Posted by Admin on August 30, 2011

When’s the last time you heard someone say they heard someone speaking double Dutch?  Anyone who is accused of speaking double Dutch is being accused  by the listener of speaking gibberish.  Double Dutch also happens to be a jump rope game that uses two jump ropes swung simultaneously in opposite directions in a crisscross fashion.

In Chapter IX: Dr. Bauerstein in Agatha Christie’s book “The Mysterious Affair At Styles” written in 1916 and published by John Lane in the United States in October 1920 — published in the UK on January 1921 — the following conversation is written:

“You miss a lot. A really perfect bit of old china–it’s pure delight to handle it, or even to look at it.”
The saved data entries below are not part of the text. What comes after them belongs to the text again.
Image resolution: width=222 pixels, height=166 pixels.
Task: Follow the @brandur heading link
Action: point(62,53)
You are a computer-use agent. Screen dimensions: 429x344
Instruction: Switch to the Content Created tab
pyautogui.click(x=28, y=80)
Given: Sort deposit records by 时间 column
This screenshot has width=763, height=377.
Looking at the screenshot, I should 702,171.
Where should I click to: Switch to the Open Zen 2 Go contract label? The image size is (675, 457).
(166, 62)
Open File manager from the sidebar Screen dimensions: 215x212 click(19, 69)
“Well, what am I to tell Poirot?”

“Tell him I don’t know what he’s talking about. It’s double Dutch to me.”

“All right.”

I was moving off towards the house again when he suddenly called me back.

“I say, what was the end of that message? Say it over again, will you?”
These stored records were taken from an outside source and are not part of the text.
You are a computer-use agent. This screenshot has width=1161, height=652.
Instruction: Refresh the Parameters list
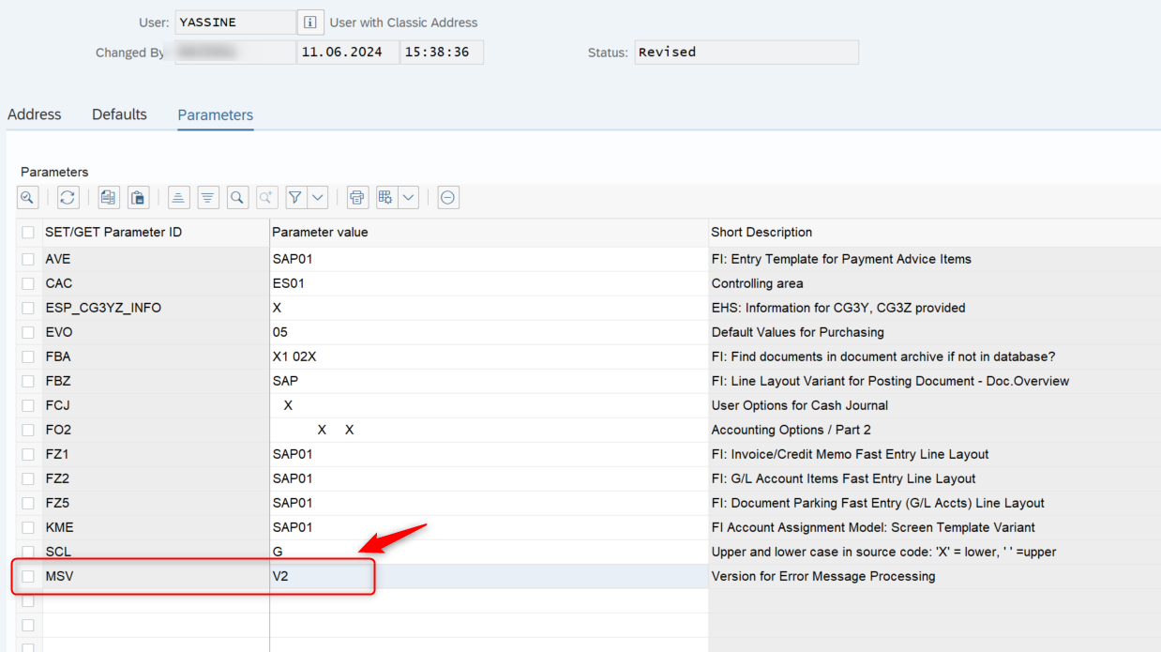click(68, 197)
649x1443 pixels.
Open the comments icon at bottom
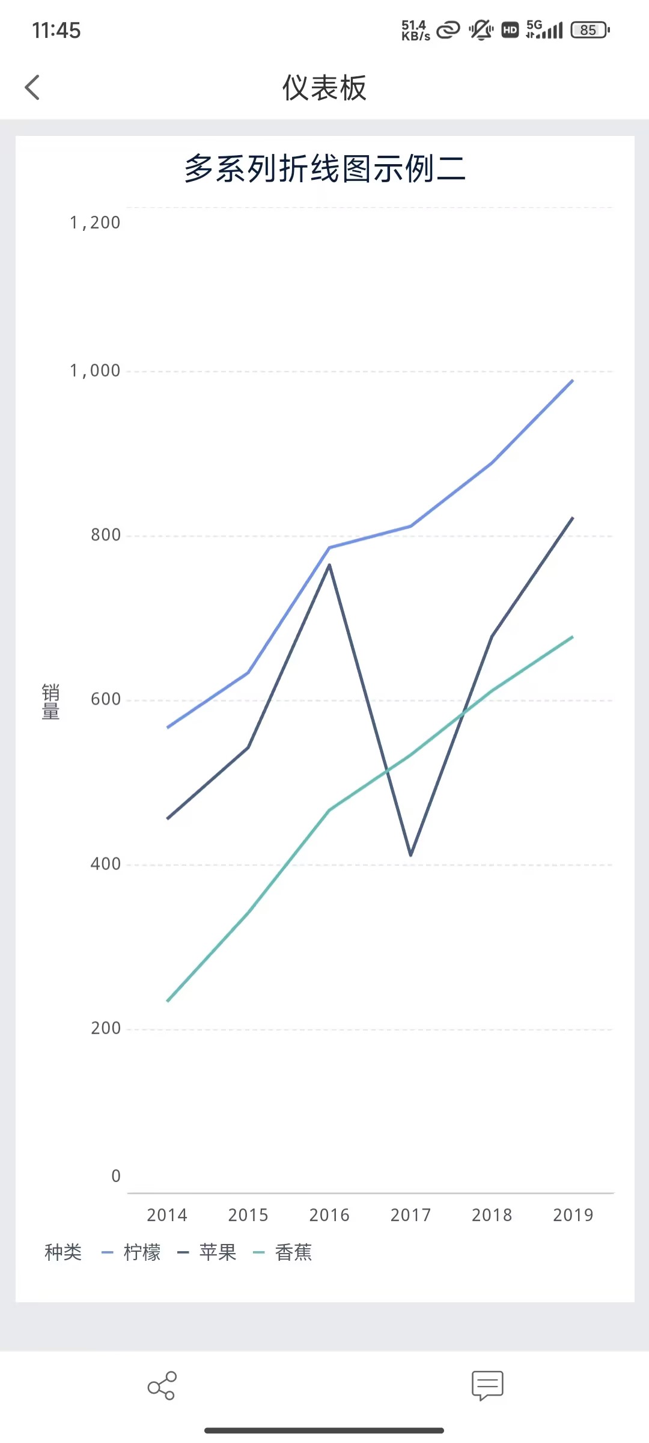487,1385

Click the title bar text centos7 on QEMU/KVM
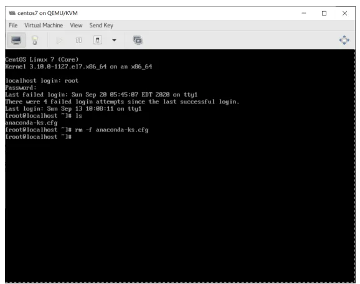tap(47, 13)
” ‘Find the extra coffee-cup, and you can rest in peace.’ Are you sure you don’t know what it means?”

I asked him earnestly.

He shook his head.

“No,” he said musingly, “I don’t. I — I wish I did.”

E.W. Hornung‘s book, “Raffles, Further Adventures Of The Amateur Cracksman” — which was also entitled “The Black Mask” in some countries — was published in 1899.  In this book, the following passage is found:

“Ah,” said he, “that was before I knew you were altogether without experience; and I must say that I was surprised even at Mr. Maturin’s engaging you after that; but it will depend upon yourself how long I allow him to persist in so curious an experiment. As for what is the matter with him, my good fellow, it is no use my giving you an answer which would be double Dutch to you; moreover, I have still to test your discretionary powers. I may say, however, that that poor gentleman presents at once the most complex and most troublesome case, which is responsibility enough without certain features which make it all but insupportable. Beyond this I must refuse to discuss my patient for the present; but I shall certainly go up if I can find time.”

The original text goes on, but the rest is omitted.